There were so many lies repeated in the family, so many half secrets, I don’t know why I never asked anyone if the monkey story was true. For a long time, it had been lodged in my mind as a baptismal tale that taught me the nature of fear, or maybe provided a lesson about fate. But then the past lost its authority and the meaning of the story changed. I had by then come out of my teen years. The main questions now were about the fiction of the past, the idea I had of myself as a person, and what it meant for me to become a writer.
For so many years, the idea of writing has meant recognizing and even addressing a division in my life: the gap between India, the land of my birth, and the United States, where I arrived as a young adult. If and when I imagine an audience for my writing, it is also a divided one. But the two places are connected, not only by those histories that cultural organizations celebrate through endlessly dull annual gatherings but by millions of individual yearnings, all those stories of consummated or thwarted desire. There are many of my populous tribe who have examined the wonder and the mystery of this condition.

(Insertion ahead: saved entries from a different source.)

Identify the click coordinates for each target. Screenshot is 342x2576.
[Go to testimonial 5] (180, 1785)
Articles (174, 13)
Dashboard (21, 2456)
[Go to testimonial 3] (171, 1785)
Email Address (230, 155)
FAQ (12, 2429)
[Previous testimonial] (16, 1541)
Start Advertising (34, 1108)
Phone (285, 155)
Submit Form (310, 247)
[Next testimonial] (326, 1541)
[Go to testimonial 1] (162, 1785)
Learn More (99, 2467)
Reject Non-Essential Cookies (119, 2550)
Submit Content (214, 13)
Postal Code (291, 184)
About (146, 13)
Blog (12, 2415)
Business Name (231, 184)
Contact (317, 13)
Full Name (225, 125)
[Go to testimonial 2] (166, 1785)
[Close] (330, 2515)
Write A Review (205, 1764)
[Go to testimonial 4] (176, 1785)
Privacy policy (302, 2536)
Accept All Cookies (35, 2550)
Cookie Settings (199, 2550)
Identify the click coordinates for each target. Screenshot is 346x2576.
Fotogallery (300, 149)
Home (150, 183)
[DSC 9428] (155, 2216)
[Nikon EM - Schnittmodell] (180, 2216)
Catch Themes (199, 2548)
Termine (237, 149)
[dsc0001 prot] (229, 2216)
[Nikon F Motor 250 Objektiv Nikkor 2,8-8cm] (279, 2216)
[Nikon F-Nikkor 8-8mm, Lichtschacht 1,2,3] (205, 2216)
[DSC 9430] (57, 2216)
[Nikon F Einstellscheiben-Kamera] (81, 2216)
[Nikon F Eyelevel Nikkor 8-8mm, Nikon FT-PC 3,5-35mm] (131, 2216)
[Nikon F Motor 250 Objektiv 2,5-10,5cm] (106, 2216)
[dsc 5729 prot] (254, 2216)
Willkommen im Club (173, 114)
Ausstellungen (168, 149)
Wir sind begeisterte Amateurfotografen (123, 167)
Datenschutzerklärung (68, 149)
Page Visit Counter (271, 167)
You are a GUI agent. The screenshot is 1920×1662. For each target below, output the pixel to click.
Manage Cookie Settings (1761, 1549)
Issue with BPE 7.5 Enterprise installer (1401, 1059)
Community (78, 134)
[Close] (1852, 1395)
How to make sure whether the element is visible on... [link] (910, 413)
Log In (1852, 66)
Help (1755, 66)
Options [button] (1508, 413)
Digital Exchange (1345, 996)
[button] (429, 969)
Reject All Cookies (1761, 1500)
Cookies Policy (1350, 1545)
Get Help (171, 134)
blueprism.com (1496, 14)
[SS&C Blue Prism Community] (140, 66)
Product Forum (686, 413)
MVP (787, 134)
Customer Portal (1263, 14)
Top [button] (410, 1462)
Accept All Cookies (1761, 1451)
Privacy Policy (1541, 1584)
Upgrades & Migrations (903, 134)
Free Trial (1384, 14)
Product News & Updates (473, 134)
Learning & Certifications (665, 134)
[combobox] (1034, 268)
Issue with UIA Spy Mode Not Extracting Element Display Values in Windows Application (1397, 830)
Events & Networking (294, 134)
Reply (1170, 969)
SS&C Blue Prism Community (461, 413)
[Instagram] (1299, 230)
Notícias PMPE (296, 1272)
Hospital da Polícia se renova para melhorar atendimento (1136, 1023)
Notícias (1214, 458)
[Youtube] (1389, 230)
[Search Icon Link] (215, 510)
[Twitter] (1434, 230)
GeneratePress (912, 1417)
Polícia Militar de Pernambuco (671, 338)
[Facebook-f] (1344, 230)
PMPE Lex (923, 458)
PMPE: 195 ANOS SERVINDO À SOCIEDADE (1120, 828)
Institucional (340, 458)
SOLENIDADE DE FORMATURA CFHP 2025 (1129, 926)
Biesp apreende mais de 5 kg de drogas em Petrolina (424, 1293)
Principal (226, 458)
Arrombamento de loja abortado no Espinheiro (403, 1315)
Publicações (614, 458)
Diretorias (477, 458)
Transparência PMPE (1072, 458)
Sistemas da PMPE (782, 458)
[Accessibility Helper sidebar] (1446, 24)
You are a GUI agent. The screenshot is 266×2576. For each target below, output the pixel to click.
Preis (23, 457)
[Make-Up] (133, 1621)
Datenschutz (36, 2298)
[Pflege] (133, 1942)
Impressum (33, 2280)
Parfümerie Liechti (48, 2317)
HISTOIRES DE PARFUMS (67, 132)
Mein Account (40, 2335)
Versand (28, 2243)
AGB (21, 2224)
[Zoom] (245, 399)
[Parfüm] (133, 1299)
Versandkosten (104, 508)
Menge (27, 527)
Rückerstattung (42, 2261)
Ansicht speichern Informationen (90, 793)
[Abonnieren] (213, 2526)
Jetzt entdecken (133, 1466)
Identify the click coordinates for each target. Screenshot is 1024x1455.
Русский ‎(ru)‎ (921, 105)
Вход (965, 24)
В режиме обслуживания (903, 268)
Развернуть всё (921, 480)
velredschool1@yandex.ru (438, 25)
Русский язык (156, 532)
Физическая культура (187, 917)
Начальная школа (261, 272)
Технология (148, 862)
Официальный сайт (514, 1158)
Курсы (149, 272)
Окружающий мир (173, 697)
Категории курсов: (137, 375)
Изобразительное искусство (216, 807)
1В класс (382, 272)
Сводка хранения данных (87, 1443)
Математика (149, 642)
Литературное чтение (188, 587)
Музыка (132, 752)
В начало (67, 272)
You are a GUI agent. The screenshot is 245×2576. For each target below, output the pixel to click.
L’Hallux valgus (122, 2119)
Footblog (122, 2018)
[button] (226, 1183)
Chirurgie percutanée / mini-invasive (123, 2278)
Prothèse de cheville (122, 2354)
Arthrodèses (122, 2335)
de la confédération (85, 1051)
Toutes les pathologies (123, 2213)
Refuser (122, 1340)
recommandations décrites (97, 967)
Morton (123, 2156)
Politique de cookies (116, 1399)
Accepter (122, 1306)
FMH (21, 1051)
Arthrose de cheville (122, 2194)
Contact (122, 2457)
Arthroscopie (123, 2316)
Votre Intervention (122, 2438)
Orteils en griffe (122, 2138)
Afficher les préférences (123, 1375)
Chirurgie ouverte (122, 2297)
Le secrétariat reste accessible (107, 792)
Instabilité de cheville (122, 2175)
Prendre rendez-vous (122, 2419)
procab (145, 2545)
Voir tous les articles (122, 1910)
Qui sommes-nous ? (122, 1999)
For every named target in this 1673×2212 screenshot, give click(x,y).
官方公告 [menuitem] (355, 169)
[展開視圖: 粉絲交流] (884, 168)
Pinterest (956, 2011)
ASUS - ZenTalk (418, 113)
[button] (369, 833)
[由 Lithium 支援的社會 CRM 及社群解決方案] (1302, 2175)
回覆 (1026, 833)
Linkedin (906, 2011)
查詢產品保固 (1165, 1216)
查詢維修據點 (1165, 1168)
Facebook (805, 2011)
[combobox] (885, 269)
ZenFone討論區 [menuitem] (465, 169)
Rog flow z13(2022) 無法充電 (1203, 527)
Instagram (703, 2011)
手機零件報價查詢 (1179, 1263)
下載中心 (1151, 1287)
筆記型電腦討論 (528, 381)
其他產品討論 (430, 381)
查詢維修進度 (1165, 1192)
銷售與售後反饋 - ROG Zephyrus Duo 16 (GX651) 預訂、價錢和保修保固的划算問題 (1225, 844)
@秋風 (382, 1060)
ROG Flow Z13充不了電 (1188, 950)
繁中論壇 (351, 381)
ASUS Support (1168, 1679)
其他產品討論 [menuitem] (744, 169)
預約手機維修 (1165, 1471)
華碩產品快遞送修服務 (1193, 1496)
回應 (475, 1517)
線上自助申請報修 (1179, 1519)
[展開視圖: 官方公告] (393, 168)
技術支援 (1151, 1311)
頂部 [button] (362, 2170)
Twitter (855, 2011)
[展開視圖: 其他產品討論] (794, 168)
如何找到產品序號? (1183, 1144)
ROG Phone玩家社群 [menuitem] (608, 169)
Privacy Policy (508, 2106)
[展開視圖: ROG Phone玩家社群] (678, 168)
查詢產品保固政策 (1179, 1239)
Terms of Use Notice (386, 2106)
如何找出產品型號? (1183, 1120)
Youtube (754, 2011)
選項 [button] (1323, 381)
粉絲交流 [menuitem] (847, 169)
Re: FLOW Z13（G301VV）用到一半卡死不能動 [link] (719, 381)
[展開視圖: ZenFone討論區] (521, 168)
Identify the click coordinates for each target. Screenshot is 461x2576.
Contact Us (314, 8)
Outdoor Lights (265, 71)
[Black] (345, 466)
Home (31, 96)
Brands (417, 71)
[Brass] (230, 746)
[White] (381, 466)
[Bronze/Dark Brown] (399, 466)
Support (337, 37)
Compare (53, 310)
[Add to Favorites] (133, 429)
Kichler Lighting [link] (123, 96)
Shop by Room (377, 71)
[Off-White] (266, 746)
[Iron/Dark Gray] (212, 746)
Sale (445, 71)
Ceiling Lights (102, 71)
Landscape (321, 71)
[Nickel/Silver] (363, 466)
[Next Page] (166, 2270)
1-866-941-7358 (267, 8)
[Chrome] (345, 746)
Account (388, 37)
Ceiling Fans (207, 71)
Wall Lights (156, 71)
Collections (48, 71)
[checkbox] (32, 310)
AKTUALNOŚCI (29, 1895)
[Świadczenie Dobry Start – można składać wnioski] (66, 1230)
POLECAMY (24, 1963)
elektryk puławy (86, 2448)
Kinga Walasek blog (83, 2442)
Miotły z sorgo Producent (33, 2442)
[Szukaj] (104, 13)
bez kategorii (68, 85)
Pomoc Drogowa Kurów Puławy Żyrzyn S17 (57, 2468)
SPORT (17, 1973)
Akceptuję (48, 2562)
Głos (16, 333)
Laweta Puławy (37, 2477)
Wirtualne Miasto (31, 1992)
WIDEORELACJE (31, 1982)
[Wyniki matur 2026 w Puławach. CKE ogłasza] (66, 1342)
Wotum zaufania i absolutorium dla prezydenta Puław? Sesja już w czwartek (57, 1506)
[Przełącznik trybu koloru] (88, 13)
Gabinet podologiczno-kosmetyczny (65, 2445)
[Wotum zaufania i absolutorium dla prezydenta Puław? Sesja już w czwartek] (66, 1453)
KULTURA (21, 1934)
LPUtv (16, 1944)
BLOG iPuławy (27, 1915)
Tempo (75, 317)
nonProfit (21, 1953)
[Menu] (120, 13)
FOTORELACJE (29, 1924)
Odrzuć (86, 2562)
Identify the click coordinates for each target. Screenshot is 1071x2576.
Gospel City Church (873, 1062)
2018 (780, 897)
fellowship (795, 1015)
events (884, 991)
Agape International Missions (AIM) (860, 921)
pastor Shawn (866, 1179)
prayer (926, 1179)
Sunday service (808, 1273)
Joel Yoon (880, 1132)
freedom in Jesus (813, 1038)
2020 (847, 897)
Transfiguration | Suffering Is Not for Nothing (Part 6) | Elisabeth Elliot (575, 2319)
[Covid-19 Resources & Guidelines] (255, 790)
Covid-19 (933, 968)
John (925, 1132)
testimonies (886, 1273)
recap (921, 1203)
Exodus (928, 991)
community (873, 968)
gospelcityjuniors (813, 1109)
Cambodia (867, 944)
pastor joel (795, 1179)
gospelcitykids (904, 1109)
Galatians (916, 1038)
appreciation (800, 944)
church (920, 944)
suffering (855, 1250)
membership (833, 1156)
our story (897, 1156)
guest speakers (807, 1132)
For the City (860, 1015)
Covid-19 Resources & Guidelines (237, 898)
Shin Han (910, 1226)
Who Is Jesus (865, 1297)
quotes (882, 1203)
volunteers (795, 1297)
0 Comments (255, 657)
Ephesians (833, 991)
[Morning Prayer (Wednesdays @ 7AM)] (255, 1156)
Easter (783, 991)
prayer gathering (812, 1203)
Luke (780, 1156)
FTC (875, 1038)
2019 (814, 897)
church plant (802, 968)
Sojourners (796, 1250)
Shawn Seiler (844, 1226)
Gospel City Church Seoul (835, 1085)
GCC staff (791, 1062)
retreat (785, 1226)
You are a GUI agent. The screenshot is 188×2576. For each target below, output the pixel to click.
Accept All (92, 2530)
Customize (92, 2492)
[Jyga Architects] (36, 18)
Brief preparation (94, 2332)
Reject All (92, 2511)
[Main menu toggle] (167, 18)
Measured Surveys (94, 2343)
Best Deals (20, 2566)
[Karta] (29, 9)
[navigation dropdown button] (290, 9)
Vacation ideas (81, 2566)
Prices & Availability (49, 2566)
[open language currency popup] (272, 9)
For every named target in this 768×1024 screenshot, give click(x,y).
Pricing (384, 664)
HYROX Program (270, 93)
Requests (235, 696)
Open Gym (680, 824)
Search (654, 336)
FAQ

Consider the monkeys in Ara, the Rhesus macaques. They were not just visitors to my maternal uncle’s home. They have a place in my imagination because they too were unheralded immigrants in America. A few years ago, I read in a newspaper report that the problem Delhi residents were having with monkeys went back to the early years of Indian independence, when thousands from that region were sent to America for scientific purposes. As many as twenty to fifty thousand monkeys were exported each year. A newly independent India was in need of foreign exchange. The Americans needed middle-aged male monkeys for their experiments. The result of the selective trapping, according to a primatologist interviewed for the report, was the disruption of the ecological balance. The disruption took place because the family unit was broken and the monkey groups entered a process of division that the primatologist termed chaotic fission.
But let’s take a step back from the political and enter the riskier domain of the personal. I want to focus on why monkeys came to mind when I started work on this book. I claim kinship with the monkeys of my childhood because of what I read in a magazine in 2010: Rhesus macaques, who normally are not self-aware, will, following brain surgery, examine their genitals in a mirror. Similar evidence of self-awareness was previously limited to higher primates, dolphins, magpies, and an elephant named Happy (“Findings,” Harper’s Magazine, December 2010, p. 84).